Why set() in Python add to set first element with different character encoding (ASCII, Unicode)? For example
list1, list2 = [u'string' , 'string'], ['string', u'string']
set1, set2 = set(list1), set(list2)
And when I print set1 and set2 they have different outputs
print(set1)
(set([u'string'])
print(set2)
(set(['string']))
Unicode and regular strings with the same ASCII contents get the same hash and are considered equal:
>>> hash(u'string')
-9167918882415130555
>>> hash('string')
-9167918882415130555
>>> u'string' == 'string'
True
Putting two 'equal' objects into a set results in just one object remaining. It then only matters in what order you put in your strings.

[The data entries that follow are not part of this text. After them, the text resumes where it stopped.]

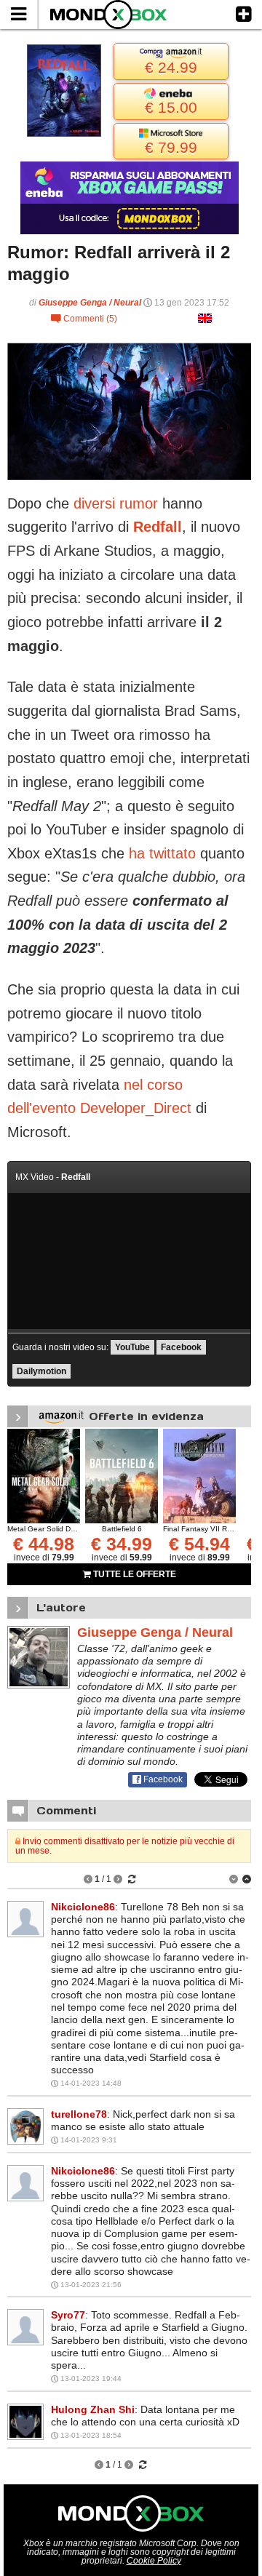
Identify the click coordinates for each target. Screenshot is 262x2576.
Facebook (181, 1347)
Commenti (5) (84, 318)
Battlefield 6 (122, 1529)
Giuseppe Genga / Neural (90, 303)
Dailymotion (41, 1371)
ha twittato (162, 853)
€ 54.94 (199, 1544)
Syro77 (68, 2315)
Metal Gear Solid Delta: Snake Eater (68, 1529)
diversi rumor (116, 503)
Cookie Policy (154, 2561)
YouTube (132, 1347)
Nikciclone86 (83, 1907)
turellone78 (79, 2114)
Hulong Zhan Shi (93, 2409)
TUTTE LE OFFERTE (133, 1574)
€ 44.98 (43, 1544)
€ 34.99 (121, 1544)
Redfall (157, 527)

In CPython, the first object wins; in your samples, one puts u'string'
first, so adding 'string'
to the same set has no effect, and in the other sample 'string'
is first so adding u'string'
has no effect.
This only applies of both the str
object can be decoded as ASCII. Any data beyond that codepoint and the above no longer holds true; you even get a specific warning when you try to test for equality anyway:
>>> 'stringå' == u'stringå'
__main__:1: UnicodeWarning: Unicode equal comparison failed to convert both arguments to Unicode - interpreting them as being unequal
False
>>> 'stringå' in set([u'stringå'])
False
>>> set([u'stringå', 'stringå'])
set([u'string\xe5', 'string\xc3\xa5'])
My terminal happens to be set to UTF-8, so entering å
into an interactive session really ends up as the UTF-8 encoded byte sequence C3 A5; this is not decodable as ASCII, so comparisons fail and the str
and unicode
version no longer test as equal and show up as separate objects in a set
. The Python interpreter auto-decoded u'stringå'
from UTF-8 to form the unicode
object.